Fan Yuntao, 61, "has been engaged in teaching at a university in Japan for a long time, and the matter could concern the professor's human rights," top government spokesman Yoshimasa Hayashi said.
"We are closely monitoring (the issue)," he said when asked about reports in Japanese media — citing unnamed diplomatic sources — that Fan had been unreachable since visiting China in February 2023.
The sources said Fan was contacted by Chinese authorities before he disappeared, Kyodo News reported. The Yomiuri Shimbun said they may have questioned him.
Fan's employer, Asia University, said he was "on leave" but declined to comment further, citing privacy issues.
Educated at Kyoto University, Fan is a professor of international law and politics, the university's website says.
The reports come just a month after Japan's Kobe Gakuin University said the whereabouts in China of Hu Shiyun, a literature and linguistics professor, were also unknown.

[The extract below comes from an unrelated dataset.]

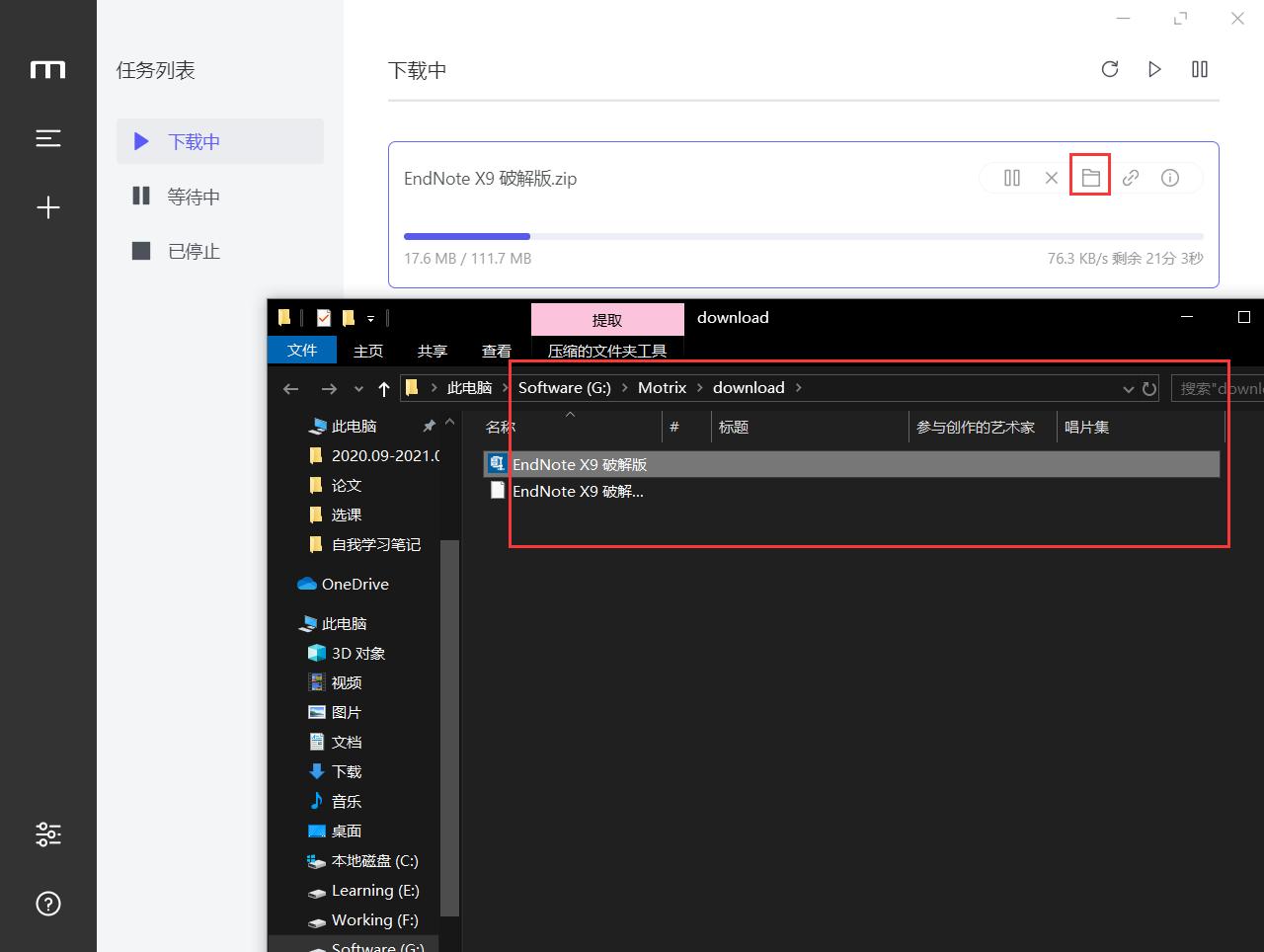The image size is (1264, 952).
Task: Select 等待中 in the task list
Action: point(193,196)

Beijing has sharpened its focus on its nationals abroad in recent years.
In 2019, Yuan Keqin, a professor at Japan's Hokkaido University of Education, vanished after traveling to China for a family funeral. China's foreign ministry later said he had confessed to spying and was in custody.
And in 2013, Zhu Jianrong, a professor at Tokyo's Toyo Gakuen University, was detained by Chinese authorities on suspicion of illegal intelligence-gathering, also after vanishing on a trip home.